The Yes Men called this a parody, but Dow called it defamation, trademark infringement, and cybersquatting. That difference of opinion won't be argued, much less resolved, however.

Dow's lawyers complained immediately that The Yes Men's Web site violated the Digital Millennium Copyright Act, and they demanded that Verio, an Internet access provider, disable it. Verio (part of Nippon Telephone and Telegraph) is an upstream provider with many small service providers feeding into it—among them Thing.net, which housed the offending server.

On December 4, Thing.net's founder and executive director, Wolfgang Staehle, happened to be en route from Paris to Berlin, and the technician on duty in the Chelsea office told Verio he was not authorized to act. That night after business hours, Verio shut down Thing.net's entire network, all 256 IP addresses, including Artforum, P.S.1, Tenant.net, Mabou Mines, and RTMark.

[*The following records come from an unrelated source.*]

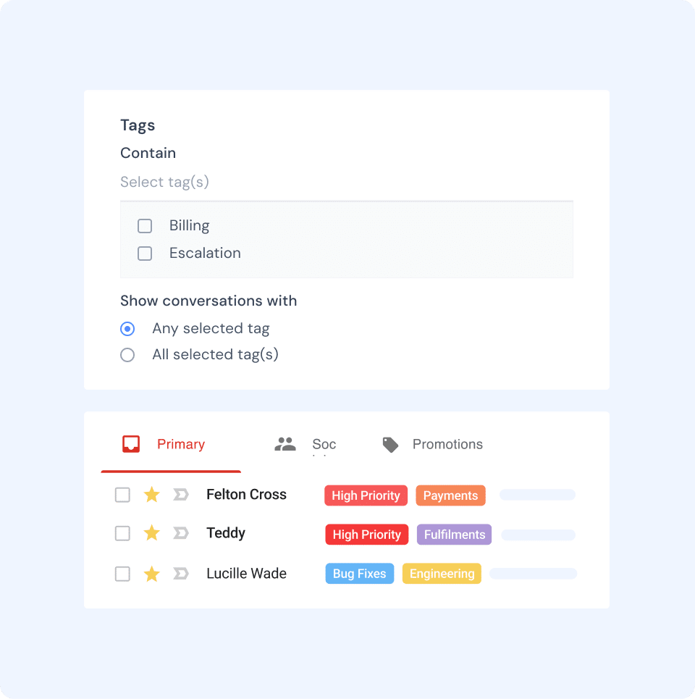Screen dimensions: 695x699
Task: Select the Felton Cross row checkbox
Action: point(123,495)
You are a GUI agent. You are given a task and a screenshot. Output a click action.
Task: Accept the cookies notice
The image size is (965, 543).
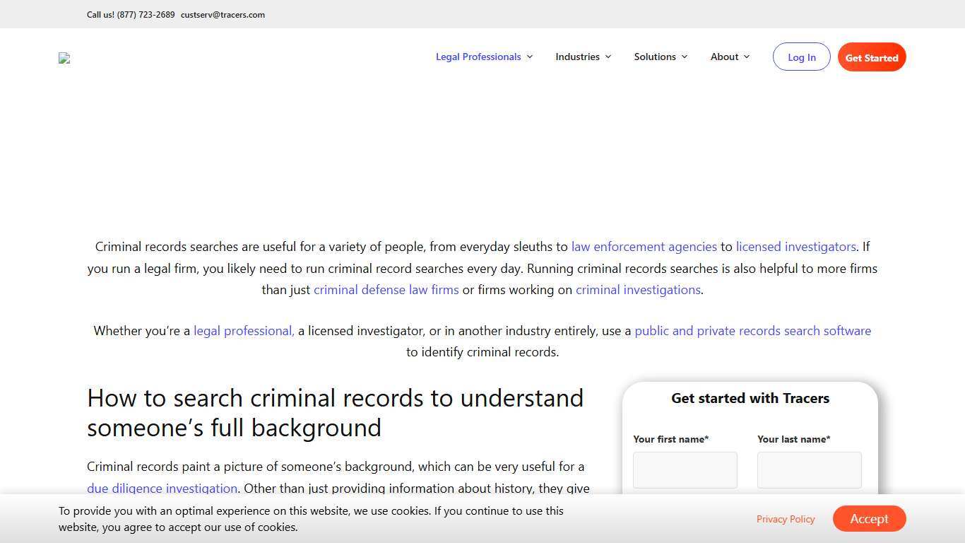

Staehle didn't even know about The Yes Men site, which had been brought online by the kindred spirits at RTMark, another group of sophisticated culture jammers. (They are probably best known for implementing GWBush.com, which gave the president to be's minions fits during the campaign.) Staehle points out that Verio had the technical ability to close down RTMark's server and leave everyone else alone. Instead, the whole network stayed down for 16 hours while Thing's customers screamed for their e-mail. Meanwhile, The Yes Men had outsmarted themselves by registering Dow-Chemical.com in the name of James Parker, son of Dow's CEO. This allowed Dow to claim and redo it, but not before it popped up on numerous mirror sites (see theyesmen.org) and mushroomed over the land in articles like this one.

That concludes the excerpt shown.